During the construction of Pasir Ris Park, a portion of the beach was raised to eliminate waterlogged soil. To contrast with the flat terrain of the area, earthworks were carried out to create an undulating landscape within the park, and a portion of mangrove swamp at the park's Loyang end was also kept. In December 1984, the Parks and Recreation Department announced that the park would be opened in three stages, each related to the three themes chosen for the park, "Children's Holiday", "Saturday Afternoon" and "Fair Weather Sunday". Of these three themes, construction for the 20 ha area for "Children's Holiday" had started in September 1984.

The first stage of the park was officially opened on 23 August 1986. This section, based around the theme of "Children's Holiday", was built at a cost of S$500,000, and was intended for children of different age groups, with different types of equipment for each age group.
Before the official opening, the park had already attracted crowds, especially children. Work on the 32 ha Fair Weather Sunday began in 1988. This area, intended for less strenuous activities like strolling, included a lookout point, facilities for picnickers, as well as a mangrove area with wooden boardwalks. Additional facilities, such as a maze, were added to the park by the end of the 1980s and Phase 4, a 7.7 hectare area for large gatherings at the park's western end, was completed by November 1991.

===The 2000s and 2010s===
In 2007, the park was expanded at a cost of S$2 million. This expansion added a herb garden, a 1.2 km raised wooden walkway in the mangrove, and an open interpretive centre that was intended to complement the mangrove forest.

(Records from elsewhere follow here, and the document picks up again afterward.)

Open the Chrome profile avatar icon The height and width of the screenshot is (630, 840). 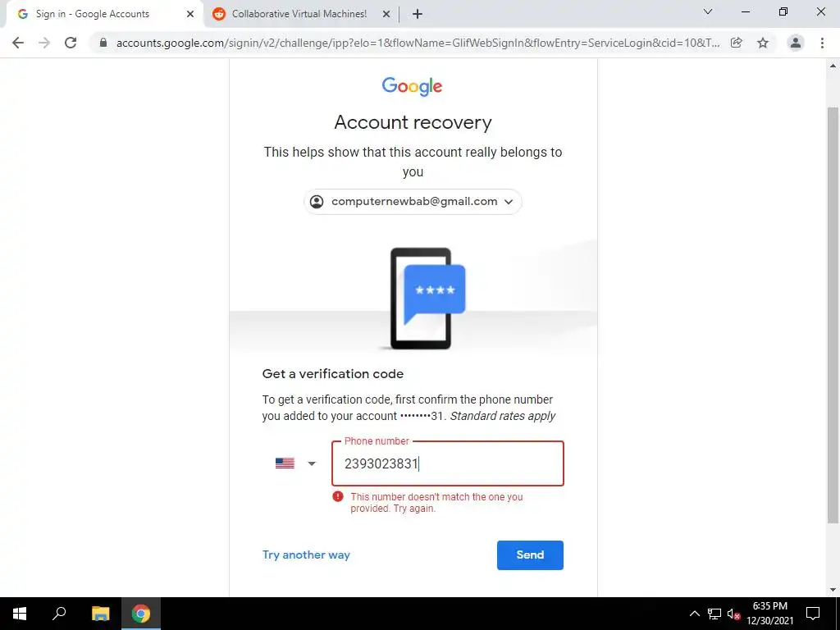(x=796, y=43)
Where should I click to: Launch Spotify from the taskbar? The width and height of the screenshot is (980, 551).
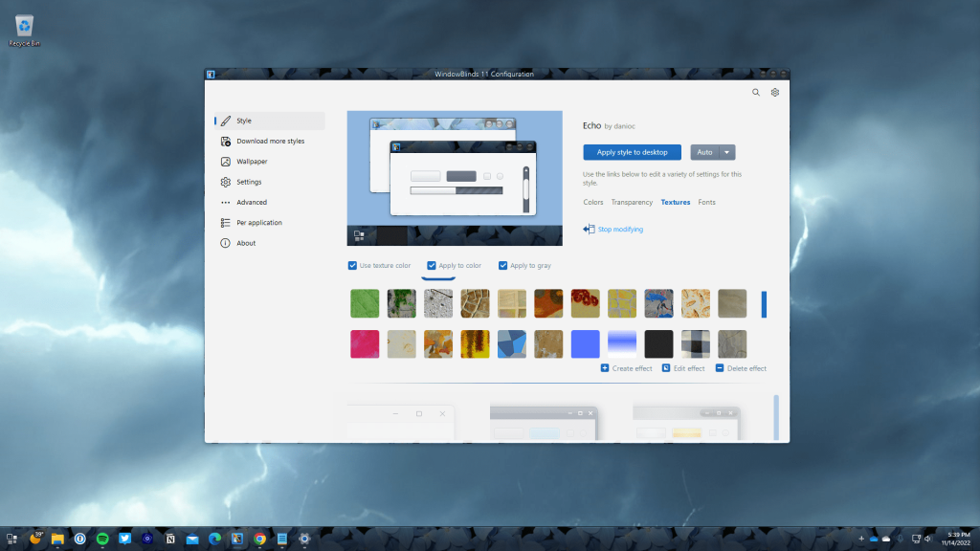tap(102, 539)
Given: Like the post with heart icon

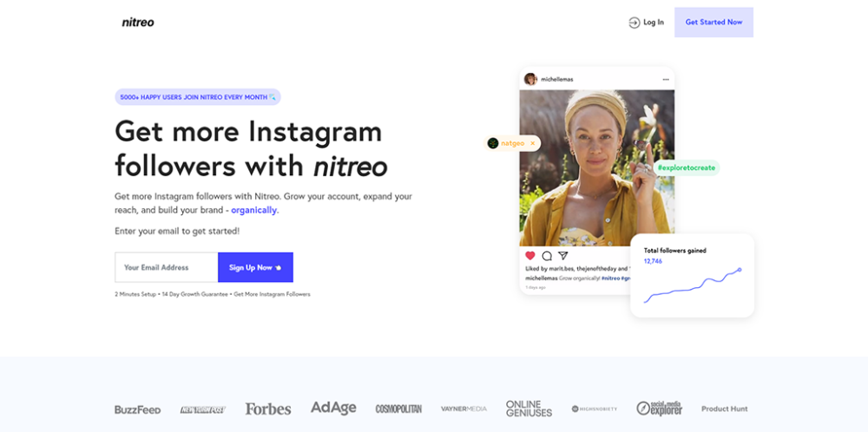Looking at the screenshot, I should [530, 256].
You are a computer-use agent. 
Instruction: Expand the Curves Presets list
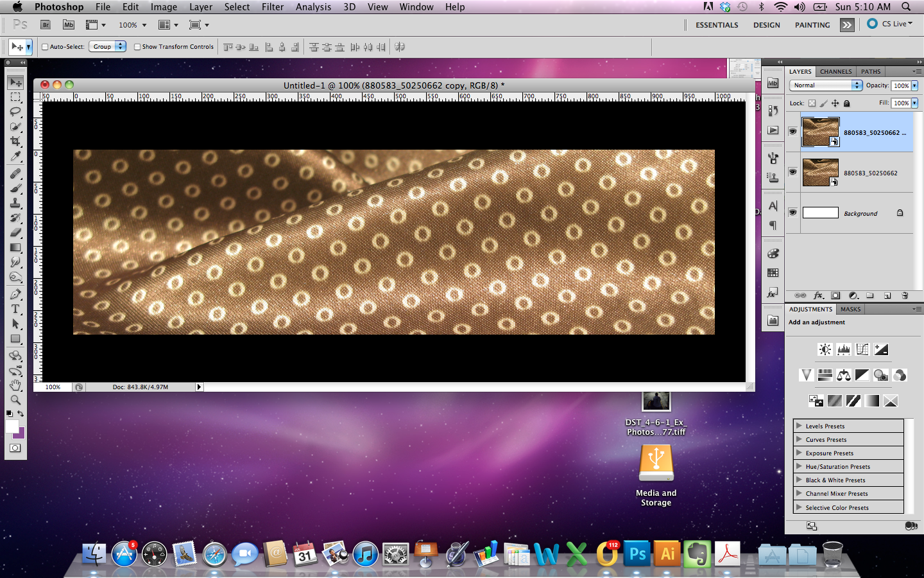800,439
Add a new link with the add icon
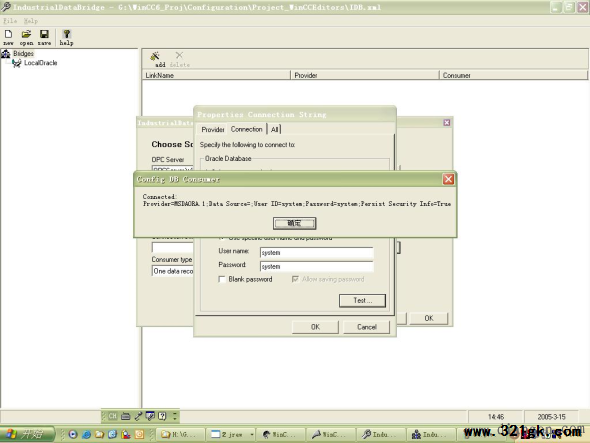The image size is (590, 443). tap(156, 59)
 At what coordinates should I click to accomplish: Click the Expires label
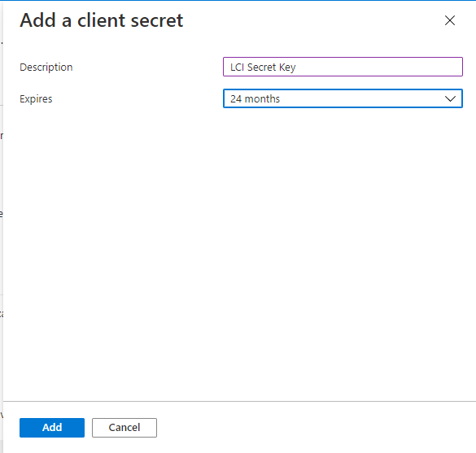click(36, 99)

==Landscape and facilities==
The facilities at the park include barbeque pits and dining establishments, along with dedicated facilities for cycling and water sports. In addition, there are selected areas for camping, and gardens with culinary and flowering plants.

===Mangroves===
During the park's construction, 5 ha of mangrove was preserved, and another hectare was added in 1989. The mangroves have raised wooden walkways for visitors, along with signage with information on mangrove wildlife. The mangrove has a large number of tree species, ranging from the more common to the endangered. The mangrove area also has a 3-storey tower intended for bird-watching.